1945 film by Louis King

Thunderhead, Son of Flicka is a 1945 American Western film directed by Louis King and starring Roddy McDowall, Preston Foster, and Rita Johnson. It is a sequel to the 1943 film My Friend Flicka. The film was adapted to screen by Dwight Cummins and Dorothy Yost from Mary O'Hara's novel, Thunderhead (1943), second in a trilogy with My Friend Flicka (1941) and Green Grass of Wyoming (1946).

==Plot==
Ken McLaughlin's mustang mare Flicka gives birth to an all-white colt that, unknown to Ken's dad, Rob, was actually sired by a neighboring rancher's thoroughbred racehorse, Appalachia, rather than Rob's own stallion, Banner. The colt, nicknamed "Goblin", proves to be difficult, but Ken trains him to race. Ken's mother, Nell, officially names the colt Thunderhead after the billowing white clouds she sees overhead. Thunderhead is entered into his first race with Ken as the jockey, but he suffers an injury, ending his racing career.
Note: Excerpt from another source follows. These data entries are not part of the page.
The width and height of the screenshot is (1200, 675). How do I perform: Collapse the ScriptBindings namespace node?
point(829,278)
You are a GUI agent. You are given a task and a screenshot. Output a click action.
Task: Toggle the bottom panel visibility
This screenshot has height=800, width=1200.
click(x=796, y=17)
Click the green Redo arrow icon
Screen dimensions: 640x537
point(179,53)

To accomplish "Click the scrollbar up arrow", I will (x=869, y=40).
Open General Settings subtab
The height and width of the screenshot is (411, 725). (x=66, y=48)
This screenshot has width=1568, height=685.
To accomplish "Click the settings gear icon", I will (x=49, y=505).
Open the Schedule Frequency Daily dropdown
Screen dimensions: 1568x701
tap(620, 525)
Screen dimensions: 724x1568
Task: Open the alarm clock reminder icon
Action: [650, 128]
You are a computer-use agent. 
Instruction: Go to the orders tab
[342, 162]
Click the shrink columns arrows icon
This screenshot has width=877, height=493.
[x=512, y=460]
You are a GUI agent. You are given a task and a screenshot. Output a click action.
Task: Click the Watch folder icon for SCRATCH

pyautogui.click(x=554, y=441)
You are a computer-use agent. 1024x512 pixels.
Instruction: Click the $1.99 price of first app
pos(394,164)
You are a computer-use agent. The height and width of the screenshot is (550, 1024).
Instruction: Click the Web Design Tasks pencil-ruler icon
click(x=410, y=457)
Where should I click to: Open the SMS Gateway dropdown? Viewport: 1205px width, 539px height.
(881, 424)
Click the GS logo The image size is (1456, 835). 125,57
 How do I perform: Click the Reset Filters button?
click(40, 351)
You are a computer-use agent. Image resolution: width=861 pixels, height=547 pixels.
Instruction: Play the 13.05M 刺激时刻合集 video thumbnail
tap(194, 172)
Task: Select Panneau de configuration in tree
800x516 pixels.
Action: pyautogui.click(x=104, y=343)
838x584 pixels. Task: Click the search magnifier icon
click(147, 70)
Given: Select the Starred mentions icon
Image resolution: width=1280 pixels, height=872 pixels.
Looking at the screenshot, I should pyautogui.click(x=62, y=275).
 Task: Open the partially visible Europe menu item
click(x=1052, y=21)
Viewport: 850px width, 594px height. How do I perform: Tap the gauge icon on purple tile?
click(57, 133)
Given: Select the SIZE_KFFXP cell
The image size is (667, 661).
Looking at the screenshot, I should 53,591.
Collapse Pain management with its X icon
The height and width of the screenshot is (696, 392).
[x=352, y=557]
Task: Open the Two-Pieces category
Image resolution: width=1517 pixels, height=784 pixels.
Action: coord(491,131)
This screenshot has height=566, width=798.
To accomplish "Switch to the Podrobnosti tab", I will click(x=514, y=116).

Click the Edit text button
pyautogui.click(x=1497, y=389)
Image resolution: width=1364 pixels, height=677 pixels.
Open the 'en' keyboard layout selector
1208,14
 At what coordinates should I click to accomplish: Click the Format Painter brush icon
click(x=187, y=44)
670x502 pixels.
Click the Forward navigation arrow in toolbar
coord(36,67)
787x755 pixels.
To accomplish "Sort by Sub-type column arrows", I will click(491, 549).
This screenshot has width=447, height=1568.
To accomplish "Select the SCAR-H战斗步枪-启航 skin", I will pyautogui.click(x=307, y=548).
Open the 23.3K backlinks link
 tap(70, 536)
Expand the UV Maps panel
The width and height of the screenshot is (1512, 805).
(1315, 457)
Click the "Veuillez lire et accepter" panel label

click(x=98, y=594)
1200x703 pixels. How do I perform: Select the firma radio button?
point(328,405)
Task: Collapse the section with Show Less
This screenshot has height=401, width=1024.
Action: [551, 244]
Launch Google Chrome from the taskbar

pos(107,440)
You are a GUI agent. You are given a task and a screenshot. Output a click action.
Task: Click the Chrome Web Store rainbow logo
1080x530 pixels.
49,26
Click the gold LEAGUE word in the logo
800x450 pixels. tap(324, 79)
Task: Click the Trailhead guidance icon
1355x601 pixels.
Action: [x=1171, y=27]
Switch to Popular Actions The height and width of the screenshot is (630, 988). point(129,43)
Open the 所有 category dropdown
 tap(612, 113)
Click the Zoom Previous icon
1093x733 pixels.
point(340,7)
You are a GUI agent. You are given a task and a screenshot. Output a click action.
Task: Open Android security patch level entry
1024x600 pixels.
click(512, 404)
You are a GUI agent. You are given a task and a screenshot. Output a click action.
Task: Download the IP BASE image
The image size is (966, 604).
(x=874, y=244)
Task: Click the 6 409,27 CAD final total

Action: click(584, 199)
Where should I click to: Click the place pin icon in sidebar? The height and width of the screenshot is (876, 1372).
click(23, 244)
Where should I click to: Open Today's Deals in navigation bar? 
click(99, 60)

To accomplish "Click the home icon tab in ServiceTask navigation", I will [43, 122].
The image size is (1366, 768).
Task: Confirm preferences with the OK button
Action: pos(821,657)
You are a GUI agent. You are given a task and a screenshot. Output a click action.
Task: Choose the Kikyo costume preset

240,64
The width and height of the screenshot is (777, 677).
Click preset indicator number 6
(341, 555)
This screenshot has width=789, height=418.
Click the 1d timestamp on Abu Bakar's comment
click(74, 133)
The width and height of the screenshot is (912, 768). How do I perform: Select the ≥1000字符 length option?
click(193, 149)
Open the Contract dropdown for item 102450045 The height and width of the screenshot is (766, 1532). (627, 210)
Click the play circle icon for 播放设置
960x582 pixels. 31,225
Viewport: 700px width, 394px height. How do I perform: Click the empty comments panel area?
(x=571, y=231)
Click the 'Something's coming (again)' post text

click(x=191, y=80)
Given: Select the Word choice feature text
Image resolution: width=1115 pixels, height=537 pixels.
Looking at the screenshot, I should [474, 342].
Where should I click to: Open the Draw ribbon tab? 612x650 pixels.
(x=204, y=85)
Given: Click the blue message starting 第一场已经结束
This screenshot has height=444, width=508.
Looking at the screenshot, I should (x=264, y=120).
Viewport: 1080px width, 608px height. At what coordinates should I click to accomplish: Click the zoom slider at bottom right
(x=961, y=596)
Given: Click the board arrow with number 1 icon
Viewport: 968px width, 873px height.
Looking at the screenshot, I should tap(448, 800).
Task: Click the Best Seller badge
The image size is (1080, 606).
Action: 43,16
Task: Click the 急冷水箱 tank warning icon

Meanwhile, the Albino, a wild mustang stallion that has been raiding local ranchers' herds for years, steals Rob's best mares and kills Banner, putting the family near bankruptcy. Although Banner was Flicka's sire, the Albino is Flicka's grandsire and Thunderhead's great-grand-sire. Rob, Ken, and the ranch hands search for the mares, but during the night, Thunderhead gets loose and runs off.

Tracking Thunderhead on foot to a secluded valley, Ken discovers the Albino's herd, including his father's horses. The Albino attacks Ken, but Thunderhead fights and kills the Albino, saving Ken's life.

Rob and the others arrive as Thunderhead rounds up the Albino's herd, heading them to the McLaughlin ranch. But once there, Thunderhead is uneasy. Rob tells Ken that Thunderhead is a king now and wants to roam his realm. Ken removes Thunderhead's halter, freeing him.

==Cast==
- Roddy McDowall as Ken McLaughlin
- Preston Foster as Rob McLaughlin
- Rita Johnson as Nelle McLaughlin
- James Bell as Gus
- Patti Hale as Hildy (as Diana Hale)
- Carleton Young as Maj. Harris
- Ralph Sanford as Charlie Sargent

==Filming and production==
The film was shot on location at various sites, including the following:
- Oregon: Bridal Veil Falls at Oneonta Gorge and the Multnomah County Fairgrounds near Gresham, Oregon
- California: Brent's Crags, Hidden Valley, and Hollywood Park Racetrack
- Utah: Zion National Park, Kanab, Bryce Canyon National Park, Red Rock Canyon, Navajo Lake, Glendale Gorge, Cedar City, and Cedar Breaks National Monument
- Additional scenes were shot in Duck Creek, Nevada.

This was the first "Color by Technicolor" feature film to be photographed entirely on 35mm color film, in this case Technicolor (Monopack) motion picture film. Earlier Technicolor features used black and white negative film photographed behind color filters, or used Monopack only for certain sequences.

==Release==
The film was released on DVD February 22, 2005.